> [Set problem]: Rewrite everything from the line containing "element. This screenshot has height=1456, width=2576." down to the line containing "measure is located at coordinates (451, 778).", swapping "screenshot" for "image" and leaving all else unchanged.

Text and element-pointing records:
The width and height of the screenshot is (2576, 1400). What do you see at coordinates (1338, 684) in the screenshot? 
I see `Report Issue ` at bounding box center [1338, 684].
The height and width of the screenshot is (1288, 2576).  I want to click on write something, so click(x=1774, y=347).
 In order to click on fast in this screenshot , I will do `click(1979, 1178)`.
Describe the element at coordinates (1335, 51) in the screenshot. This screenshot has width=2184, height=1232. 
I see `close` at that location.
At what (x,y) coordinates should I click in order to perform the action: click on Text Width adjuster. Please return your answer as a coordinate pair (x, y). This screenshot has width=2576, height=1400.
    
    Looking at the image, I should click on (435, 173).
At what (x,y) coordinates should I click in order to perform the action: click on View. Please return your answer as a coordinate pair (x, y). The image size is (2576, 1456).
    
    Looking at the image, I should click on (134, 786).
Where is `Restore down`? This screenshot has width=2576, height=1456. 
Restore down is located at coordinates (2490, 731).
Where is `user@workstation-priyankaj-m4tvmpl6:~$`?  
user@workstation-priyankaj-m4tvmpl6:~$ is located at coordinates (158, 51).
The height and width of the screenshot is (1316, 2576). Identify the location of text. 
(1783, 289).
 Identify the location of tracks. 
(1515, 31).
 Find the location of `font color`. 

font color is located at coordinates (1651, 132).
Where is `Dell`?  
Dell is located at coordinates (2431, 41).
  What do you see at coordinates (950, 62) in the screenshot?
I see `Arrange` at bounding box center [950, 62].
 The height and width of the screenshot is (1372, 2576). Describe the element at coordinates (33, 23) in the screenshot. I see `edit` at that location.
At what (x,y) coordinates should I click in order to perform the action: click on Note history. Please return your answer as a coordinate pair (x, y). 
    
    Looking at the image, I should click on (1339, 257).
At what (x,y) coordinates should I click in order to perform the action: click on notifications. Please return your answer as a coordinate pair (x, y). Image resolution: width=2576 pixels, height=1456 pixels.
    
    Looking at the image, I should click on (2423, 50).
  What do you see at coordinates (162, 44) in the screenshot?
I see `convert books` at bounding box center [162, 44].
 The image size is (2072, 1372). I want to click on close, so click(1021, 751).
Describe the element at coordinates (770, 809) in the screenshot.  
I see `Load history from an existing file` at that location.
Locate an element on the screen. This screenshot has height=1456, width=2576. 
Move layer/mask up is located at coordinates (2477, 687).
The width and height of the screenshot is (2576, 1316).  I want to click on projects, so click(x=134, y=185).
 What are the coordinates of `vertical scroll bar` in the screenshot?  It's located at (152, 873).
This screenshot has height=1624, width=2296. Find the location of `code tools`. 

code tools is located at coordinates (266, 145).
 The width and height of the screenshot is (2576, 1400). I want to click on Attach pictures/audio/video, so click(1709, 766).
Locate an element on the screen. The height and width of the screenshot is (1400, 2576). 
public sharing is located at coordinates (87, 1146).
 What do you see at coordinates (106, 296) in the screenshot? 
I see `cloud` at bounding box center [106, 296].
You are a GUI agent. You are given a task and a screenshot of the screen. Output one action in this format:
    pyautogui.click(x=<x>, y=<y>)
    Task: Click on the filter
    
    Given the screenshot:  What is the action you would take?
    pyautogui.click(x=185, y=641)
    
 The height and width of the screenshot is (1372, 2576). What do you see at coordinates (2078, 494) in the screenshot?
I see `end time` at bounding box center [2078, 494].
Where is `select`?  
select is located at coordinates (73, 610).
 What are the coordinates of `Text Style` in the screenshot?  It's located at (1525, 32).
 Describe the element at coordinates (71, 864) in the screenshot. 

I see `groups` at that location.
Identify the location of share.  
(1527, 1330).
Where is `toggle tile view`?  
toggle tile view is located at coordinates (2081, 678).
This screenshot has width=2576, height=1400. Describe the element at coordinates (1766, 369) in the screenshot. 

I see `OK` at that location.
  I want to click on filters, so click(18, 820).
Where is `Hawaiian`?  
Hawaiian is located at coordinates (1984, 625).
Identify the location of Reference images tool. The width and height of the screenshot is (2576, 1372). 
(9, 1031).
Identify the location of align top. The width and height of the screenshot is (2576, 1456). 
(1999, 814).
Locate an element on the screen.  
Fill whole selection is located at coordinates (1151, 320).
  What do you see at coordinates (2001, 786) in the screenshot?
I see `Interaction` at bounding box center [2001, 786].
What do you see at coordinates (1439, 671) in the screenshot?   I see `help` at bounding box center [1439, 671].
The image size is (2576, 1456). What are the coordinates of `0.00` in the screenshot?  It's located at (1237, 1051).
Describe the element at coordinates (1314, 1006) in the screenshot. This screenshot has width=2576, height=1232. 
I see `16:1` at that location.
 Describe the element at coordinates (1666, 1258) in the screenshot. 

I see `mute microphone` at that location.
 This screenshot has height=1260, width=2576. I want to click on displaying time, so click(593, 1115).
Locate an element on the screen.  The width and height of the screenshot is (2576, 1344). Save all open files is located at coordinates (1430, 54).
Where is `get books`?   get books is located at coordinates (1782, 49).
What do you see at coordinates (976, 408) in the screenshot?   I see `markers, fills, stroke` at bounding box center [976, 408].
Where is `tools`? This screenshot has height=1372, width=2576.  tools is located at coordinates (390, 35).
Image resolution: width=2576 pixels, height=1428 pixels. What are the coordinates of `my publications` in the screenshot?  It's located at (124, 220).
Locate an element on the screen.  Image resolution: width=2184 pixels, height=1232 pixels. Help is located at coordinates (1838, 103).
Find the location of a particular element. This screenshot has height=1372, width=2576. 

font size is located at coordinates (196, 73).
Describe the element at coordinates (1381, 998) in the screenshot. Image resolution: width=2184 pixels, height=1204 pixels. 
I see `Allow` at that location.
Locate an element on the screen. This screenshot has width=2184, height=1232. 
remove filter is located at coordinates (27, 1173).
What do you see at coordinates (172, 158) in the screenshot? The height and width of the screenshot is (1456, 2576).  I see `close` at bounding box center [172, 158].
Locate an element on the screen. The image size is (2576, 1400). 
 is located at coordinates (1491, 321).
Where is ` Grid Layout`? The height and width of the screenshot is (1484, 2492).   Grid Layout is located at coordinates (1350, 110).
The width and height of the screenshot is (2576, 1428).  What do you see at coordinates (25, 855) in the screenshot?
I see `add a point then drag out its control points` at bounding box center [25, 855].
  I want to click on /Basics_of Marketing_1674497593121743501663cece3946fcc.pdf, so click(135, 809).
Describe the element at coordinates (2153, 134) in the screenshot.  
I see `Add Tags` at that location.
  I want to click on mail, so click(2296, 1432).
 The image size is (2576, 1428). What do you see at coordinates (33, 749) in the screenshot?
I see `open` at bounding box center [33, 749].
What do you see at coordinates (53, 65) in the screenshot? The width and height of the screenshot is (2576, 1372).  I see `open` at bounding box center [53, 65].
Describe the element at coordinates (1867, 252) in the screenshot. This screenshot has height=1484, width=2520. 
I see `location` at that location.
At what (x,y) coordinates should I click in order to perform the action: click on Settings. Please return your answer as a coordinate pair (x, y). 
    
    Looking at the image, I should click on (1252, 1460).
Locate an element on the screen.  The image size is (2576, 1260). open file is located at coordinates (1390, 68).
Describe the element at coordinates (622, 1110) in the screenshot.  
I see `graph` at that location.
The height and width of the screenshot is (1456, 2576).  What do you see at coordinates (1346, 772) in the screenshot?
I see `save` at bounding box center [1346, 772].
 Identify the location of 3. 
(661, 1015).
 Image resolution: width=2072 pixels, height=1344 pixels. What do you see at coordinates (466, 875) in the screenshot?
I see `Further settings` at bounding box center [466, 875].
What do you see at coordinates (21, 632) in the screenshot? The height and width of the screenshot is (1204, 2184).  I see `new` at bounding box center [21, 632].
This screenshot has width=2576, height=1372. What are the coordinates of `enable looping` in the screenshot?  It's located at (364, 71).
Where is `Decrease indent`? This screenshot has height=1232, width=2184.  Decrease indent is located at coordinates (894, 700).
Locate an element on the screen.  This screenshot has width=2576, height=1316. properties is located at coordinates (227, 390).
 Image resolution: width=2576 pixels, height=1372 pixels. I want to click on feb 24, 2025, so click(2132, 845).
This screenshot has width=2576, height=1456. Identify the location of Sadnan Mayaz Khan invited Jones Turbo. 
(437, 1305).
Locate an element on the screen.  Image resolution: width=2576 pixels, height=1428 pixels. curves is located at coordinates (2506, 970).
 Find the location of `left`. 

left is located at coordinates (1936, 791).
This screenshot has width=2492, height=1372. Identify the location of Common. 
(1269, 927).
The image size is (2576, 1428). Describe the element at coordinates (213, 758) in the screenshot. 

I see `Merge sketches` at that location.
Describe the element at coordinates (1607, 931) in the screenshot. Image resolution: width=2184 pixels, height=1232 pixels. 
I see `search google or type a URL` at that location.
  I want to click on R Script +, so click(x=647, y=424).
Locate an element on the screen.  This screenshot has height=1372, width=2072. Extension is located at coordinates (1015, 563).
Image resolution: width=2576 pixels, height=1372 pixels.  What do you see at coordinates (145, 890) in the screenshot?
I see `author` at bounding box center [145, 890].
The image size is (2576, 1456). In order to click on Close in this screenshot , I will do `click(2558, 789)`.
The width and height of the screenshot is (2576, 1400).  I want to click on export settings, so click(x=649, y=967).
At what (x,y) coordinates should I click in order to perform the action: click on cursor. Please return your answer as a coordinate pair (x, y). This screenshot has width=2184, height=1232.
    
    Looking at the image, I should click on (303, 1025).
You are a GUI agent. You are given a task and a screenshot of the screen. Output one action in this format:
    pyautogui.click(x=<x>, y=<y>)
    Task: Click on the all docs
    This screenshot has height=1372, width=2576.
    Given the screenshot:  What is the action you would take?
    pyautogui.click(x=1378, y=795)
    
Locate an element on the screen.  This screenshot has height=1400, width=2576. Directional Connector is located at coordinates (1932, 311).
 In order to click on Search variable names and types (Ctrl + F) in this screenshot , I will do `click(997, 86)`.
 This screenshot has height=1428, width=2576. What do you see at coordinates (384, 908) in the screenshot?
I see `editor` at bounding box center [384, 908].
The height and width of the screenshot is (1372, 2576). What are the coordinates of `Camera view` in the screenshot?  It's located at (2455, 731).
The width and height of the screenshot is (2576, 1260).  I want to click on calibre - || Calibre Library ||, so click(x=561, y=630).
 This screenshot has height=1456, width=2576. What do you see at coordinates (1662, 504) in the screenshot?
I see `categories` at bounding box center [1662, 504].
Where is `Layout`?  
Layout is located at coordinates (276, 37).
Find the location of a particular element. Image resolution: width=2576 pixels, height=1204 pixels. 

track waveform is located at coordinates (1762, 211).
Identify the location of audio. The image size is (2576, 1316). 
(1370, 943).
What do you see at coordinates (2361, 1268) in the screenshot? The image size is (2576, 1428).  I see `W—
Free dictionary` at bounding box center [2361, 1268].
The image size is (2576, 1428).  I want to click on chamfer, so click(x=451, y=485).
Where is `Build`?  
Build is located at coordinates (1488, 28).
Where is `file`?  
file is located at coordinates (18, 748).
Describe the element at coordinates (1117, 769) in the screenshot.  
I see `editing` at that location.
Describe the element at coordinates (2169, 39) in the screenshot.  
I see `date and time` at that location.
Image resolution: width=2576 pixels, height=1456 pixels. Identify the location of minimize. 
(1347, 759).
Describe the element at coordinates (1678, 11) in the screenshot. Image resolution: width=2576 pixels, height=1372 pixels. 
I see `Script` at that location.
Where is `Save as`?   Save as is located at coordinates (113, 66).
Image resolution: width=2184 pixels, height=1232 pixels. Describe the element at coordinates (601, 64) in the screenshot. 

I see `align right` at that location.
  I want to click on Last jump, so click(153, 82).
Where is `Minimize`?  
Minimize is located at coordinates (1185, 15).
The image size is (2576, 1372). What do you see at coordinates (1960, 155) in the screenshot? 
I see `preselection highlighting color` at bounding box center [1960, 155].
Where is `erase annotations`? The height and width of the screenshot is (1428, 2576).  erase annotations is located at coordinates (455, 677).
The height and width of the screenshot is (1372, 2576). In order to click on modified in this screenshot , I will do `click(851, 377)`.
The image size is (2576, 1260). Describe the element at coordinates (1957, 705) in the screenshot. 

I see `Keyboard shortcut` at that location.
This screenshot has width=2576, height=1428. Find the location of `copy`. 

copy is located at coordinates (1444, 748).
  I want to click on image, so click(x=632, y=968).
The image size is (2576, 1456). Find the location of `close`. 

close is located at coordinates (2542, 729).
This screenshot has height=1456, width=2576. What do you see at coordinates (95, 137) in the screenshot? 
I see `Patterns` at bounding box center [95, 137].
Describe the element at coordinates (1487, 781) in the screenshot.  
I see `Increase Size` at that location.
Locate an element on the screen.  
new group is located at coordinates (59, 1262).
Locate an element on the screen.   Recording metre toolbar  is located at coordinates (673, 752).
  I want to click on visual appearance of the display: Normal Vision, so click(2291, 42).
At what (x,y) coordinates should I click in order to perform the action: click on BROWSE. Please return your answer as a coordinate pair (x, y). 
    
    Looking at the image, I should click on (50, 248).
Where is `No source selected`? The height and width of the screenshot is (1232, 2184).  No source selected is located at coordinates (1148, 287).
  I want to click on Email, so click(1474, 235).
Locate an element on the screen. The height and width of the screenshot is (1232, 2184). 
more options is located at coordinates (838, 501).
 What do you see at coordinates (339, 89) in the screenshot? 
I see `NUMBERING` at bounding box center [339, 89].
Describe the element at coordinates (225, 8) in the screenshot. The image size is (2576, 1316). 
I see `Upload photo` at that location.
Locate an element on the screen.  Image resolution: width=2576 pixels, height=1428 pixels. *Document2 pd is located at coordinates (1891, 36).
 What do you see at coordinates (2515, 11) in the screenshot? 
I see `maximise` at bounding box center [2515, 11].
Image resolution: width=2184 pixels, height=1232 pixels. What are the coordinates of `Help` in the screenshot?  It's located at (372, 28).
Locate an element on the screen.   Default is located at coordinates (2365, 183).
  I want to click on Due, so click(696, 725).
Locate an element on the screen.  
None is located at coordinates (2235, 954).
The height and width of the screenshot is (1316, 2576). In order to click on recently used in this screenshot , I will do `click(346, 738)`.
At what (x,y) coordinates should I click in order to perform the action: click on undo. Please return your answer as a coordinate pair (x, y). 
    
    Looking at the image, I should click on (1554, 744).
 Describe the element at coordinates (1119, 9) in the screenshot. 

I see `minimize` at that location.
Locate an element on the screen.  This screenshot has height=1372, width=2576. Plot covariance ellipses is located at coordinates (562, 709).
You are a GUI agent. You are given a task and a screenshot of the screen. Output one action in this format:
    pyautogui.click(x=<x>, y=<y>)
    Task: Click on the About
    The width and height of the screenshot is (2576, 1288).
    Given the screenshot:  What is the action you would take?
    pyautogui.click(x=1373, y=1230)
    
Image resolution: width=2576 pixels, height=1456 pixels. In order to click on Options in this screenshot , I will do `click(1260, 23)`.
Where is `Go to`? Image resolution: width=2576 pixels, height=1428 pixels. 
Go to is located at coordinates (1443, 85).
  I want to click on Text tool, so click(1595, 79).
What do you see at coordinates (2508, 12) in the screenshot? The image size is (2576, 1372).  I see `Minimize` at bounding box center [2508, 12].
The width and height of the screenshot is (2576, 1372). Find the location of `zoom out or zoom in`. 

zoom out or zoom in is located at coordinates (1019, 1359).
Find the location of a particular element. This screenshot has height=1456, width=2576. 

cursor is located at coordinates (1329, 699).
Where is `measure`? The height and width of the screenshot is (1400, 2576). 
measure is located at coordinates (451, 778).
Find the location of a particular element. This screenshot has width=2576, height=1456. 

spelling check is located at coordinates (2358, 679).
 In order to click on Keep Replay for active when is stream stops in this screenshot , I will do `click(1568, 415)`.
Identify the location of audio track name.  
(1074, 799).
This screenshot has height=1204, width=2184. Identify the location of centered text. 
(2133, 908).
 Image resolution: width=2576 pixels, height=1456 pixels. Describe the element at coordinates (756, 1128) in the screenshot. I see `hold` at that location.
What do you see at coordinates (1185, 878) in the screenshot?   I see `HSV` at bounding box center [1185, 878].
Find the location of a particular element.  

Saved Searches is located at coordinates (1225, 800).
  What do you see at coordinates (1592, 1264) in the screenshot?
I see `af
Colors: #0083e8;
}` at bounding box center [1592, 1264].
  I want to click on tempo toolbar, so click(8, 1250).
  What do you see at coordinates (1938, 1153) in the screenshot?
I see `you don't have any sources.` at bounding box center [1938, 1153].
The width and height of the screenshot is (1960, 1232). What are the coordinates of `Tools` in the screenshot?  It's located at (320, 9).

> [Correct result]:
Find the location of a particular element. This image has height=1456, width=2576. 

cursor is located at coordinates (1329, 699).
Where is `measure`? The height and width of the image is (1400, 2576). 
measure is located at coordinates (451, 778).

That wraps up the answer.